DESCRIPTION OF THE TASK: Rewrite the records below as a numbered list, leaving out blank lines and covering only the lines from the one containing "Identify the location of mentions." through the one containing "This screenshot has width=1512, height=792.", both included.
----
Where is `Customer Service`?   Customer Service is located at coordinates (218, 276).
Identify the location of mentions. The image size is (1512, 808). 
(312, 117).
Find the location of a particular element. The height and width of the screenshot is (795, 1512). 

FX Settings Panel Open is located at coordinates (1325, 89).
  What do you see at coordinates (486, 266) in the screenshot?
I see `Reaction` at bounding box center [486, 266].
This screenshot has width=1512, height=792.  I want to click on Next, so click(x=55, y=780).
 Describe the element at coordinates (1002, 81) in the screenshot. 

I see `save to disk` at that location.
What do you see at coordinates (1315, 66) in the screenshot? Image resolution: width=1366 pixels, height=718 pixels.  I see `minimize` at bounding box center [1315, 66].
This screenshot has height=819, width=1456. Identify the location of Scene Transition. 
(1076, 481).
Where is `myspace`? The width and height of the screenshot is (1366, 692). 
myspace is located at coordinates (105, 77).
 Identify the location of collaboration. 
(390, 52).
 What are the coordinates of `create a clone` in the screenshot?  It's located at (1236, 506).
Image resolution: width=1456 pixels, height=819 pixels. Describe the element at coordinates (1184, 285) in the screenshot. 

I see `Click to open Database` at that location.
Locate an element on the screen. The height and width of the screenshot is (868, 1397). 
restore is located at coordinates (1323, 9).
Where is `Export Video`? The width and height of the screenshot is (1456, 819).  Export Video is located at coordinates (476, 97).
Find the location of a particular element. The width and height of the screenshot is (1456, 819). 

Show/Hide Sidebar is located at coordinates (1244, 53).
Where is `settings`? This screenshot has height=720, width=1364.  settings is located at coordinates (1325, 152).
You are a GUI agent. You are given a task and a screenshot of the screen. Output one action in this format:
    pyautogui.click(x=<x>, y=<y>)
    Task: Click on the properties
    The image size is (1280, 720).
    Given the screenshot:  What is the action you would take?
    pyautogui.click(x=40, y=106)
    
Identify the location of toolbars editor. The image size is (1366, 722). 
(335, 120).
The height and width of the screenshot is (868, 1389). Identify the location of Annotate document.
----
EXERCISE OUTPUT:
1. Identify the location of mentions. The image size is (1512, 808). 
2. (312, 117).
3. Find the location of a particular element. The height and width of the screenshot is (795, 1512). 
4. FX Settings Panel Open is located at coordinates (1325, 89).
5.   What do you see at coordinates (486, 266) in the screenshot?
6. I see `Reaction` at bounding box center [486, 266].
7. This screenshot has width=1512, height=792.  I want to click on Next, so click(x=55, y=780).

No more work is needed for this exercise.